◆ **Written instruction**
Write out every item below word for word, keeping each line unchanged.

Stored entries
·····

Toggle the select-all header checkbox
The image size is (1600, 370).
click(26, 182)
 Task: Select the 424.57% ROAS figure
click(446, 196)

·····

◆ **Output of the exercise**
Toggle the select-all header checkbox
The image size is (1600, 370).
click(26, 182)
 Task: Select the 424.57% ROAS figure
click(446, 196)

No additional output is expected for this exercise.